CONSIGNES
1: Répondez à ces questions sur le texte consacré à la difficulté scolaire.
(a) D'après le texte, la difficulté scolaire relève-t-elle plutôt d'un concept ou d'une notion ?
(b) À quel moment naît la notion de difficulté scolaire ?
(c) Quelle question récurrente, voire permanente, accompagne la difficulté scolaire selon les époques ?
2: Reprenez le texte sur la difficulté scolaire après sa dernière phrase et poursuivez-en la rédaction.
─── DOCUMENT SOURCE
La difficulté scolaire : ça n'existe pas. (1)

 


La « difficulté scolaire » n’est pas un concept unifié, c’est plutôt une notion si on se réfère aux définitions habituelles :

·         Concept : Faculté, manière de se représenter une chose concrète ou abstraite ; résultat de ce travail ; représentation

·         Notion : Connaissance immédiate, intuitive de quelque chose / Connaissance d’ensemble, élémentaire, acquise de quelque chose / Construction, représentation de l’esprit…

 

Mais surtout, la notion de difficulté scolaire est une construction sociale qui naît en même temps que l’école. Elle se construit et évolue au rythme des changements sociaux et de l’évolution de l’école. C’est dire que la question de la « difficulté scolaire » n’est pas nouvelle, elle date de la création de l’école et a été formulée différemment suivant les époques mais avec une question récurrente voire permanente : l’école est-elle adaptée au public qu’elle veut accueillir ? Au-delà, de cette question, s’élabore une autre façon de construire « la difficulté scolaire » dans le cadre d’une construction « socioprofessionnelle » qu’on pourrait résumer suivant deux axes : qu’attend-on des enseignants, qu’est-ce qu’enseigner donc comment existe la professionnalité et l’autorité des enseignants ? Là, l’échec de l’enseignant ou plus simplement le mal-être professionnel vont être interrogés.
──────
─── EXTRAITS DE DONNÉES
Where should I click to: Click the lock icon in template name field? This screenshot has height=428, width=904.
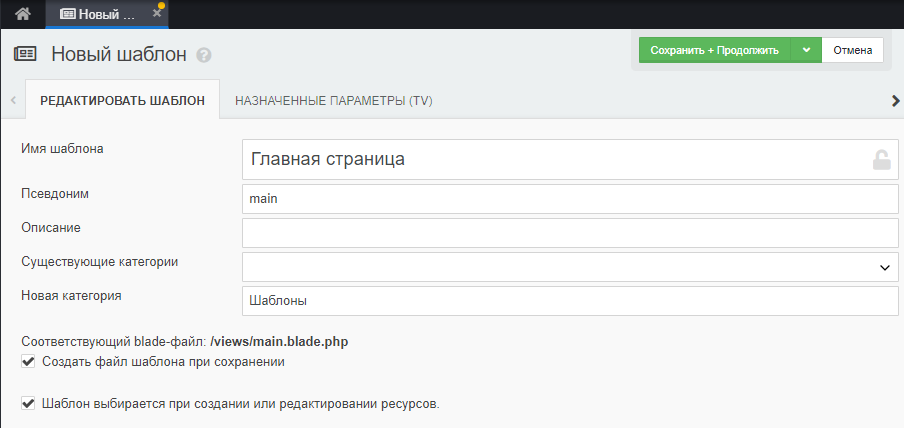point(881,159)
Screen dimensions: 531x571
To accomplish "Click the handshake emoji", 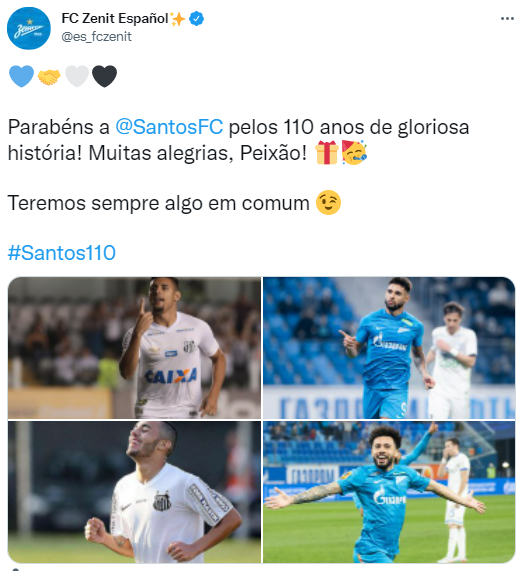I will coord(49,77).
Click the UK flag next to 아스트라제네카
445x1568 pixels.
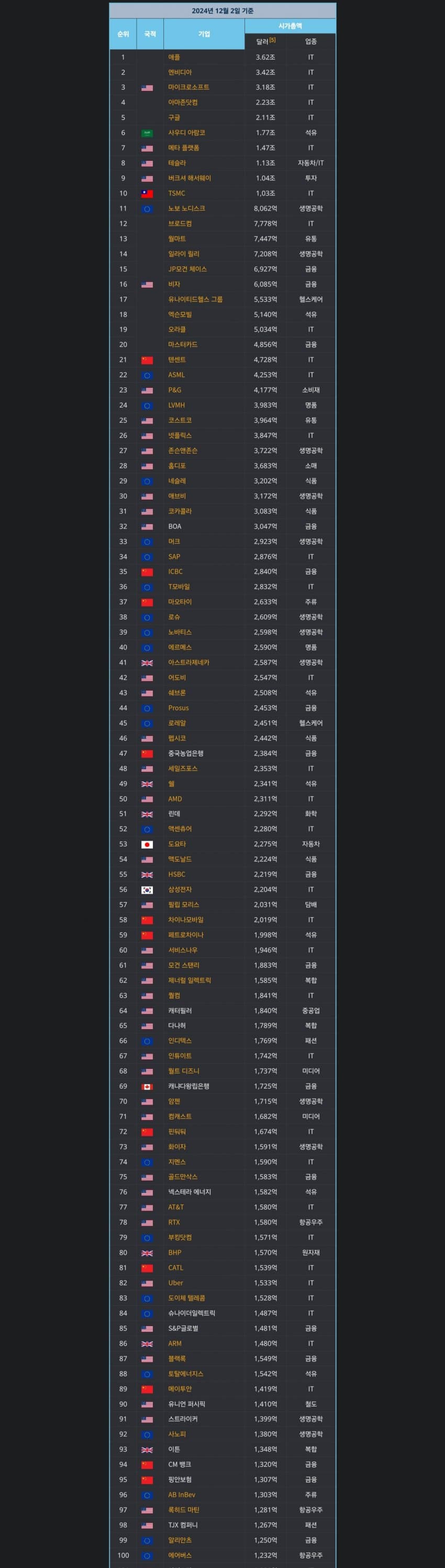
──────
RÉPONSES
1:
(a) La difficulté scolaire relève plutôt d'une notion, si l'on se réfère aux définitions habituelles.
(b) Elle naît en même temps que l'école.
(c) L'école est-elle adaptée au public qu'elle veut accueillir ?

2:
Ainsi, l’histoire montre que depuis le début de l’école la « difficulté scolaire » (ou d’enfant en difficulté scolaire) est au carrefour : de la pédagogie, de la philosophie, de la médecine et, dès l’émergence de ces sciences, elle intéresse la psychologie, la pédopsychiatrie, la neurologie… et l’orthophonie

 

C’est en raison de cette histoire complexe et de ce « carrefour » qui peut désorienter que je préfère parler d’enfant en difficulté à l’école que de rester enfermé dans une notion qui sera restrictive. Parler d’enfant en difficulté à l’école c’est prendre en compte l’enfant mais aussi l’école en tant que structure, lieu de relations sociales, aussi d’organisation et de mise en scène des apprentissages. Ce qui n’est pas anodin pour l’approche que vous aurez des patients qui vous seront adressés.

 

Je vous propose que nous balayions cette question en 4 étapes :

1-         Point de vue épistémologique : qu’est-ce que la question de la difficulté scolaire, comment la définit-on, en quoi et comment intéresse-t-elle les « sciences »

2-         Survol historique de l’émergence de la « difficulté scolaire »

3-         Le point aujourd’hui

a.         Sociologique

b.         Pédagogique

4-         La réduction, la rééducation, l’orthopédagogie

  

I)                  Point de vue épistémologique

 

Pour appréhender la notion de « difficulté scolaire » il faut s’interroger sur 3 mots :

-          Difficulté : qu’est-ce que c’est qu’une difficulté, qu’est-ce que c’est qu’être en difficulté ?

-          Élève : qu’est-ce que c’est qu’un élève, qu’est-ce qu’être élève, comment un élève apprend (réfère au cours de didactique) ; qu’est-ce qu’un « bon et mauvais élève » ?

-          L’école comme cadre de référence : qu’est-ce que c’est que l’école, existe-t-il une norme scolaire qui définit des « attentes »… ?

 

a)      Qu’est-ce que c’est qu’une difficulté, qu’est-ce que c’est qu’être en difficulté… être en difficulté quand on est un élève ?

Les deux extraits de romans suivants peuvent nous aider à orienter notre réflexion :

 

Santiago GAMBOA « Retourner dans l’obscure vallée » à propos du poète Arthur Rimbaud :

« Enfant, il avait, paraît‑il, un regard glacial malgré son aspect chétif et fragile. Étrange combinaison. Quand il s’asseyait au premier rang de la salle de classe, le professeur se sentait jugé, mal à l’aise, et bientôt tout le monde se rendit compte que ce n’était pas un enfant comme les autres. »

 

Ici ; qui est en difficulté : le professeur ou l’élève ?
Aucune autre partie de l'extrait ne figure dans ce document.